Top of Records

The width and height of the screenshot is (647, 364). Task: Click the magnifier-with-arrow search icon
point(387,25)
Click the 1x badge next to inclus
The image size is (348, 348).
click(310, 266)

Bottom of Records

• **Exercise description**:
Starting from the first line above, copy the data through to the last line exactly.

• **Output**:
The width and height of the screenshot is (647, 364). Task: Click the magnifier-with-arrow search icon
point(387,25)
Click the 1x badge next to inclus
The image size is (348, 348).
click(310, 266)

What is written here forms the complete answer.